EXERCISE AIM: Across the entries that follow, count each line holding "Toko" and state the total alone.

DATA SHOWN:
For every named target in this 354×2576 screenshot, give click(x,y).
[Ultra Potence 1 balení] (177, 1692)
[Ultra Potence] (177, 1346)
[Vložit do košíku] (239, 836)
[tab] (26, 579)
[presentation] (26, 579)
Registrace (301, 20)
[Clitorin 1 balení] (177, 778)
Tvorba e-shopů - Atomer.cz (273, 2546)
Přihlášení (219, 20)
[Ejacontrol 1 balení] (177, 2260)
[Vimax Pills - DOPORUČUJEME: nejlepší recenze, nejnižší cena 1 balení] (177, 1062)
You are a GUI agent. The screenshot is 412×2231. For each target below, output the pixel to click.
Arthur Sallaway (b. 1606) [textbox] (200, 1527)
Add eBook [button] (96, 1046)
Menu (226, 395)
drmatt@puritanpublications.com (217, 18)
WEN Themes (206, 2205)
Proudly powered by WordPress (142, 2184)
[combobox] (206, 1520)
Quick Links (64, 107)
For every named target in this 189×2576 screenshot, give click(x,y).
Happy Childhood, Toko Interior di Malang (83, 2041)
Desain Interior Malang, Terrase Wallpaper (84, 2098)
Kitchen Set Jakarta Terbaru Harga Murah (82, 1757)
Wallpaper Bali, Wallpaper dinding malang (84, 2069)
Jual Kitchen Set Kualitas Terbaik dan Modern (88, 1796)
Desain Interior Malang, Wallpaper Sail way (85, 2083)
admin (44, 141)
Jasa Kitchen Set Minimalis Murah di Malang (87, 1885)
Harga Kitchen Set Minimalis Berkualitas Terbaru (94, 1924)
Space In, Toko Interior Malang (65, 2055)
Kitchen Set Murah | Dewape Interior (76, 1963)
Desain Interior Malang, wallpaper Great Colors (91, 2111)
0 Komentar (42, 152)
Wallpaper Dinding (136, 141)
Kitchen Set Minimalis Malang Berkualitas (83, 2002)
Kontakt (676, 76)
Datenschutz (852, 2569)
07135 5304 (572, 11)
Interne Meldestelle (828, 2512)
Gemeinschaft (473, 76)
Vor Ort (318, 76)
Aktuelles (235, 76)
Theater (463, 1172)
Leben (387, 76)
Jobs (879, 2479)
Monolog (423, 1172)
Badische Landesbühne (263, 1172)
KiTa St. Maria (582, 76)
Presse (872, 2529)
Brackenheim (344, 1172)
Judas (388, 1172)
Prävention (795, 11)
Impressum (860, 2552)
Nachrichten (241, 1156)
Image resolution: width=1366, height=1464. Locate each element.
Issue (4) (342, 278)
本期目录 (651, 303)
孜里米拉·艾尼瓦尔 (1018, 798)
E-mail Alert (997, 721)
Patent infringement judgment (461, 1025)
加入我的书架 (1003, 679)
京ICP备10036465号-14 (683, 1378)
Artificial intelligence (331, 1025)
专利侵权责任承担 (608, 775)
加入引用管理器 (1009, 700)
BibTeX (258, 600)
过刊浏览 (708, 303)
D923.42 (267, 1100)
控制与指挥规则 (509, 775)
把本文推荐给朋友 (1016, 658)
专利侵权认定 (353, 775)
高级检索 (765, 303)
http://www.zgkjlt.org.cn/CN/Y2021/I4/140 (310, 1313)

SOLUTION TO THE EXERCISE: 2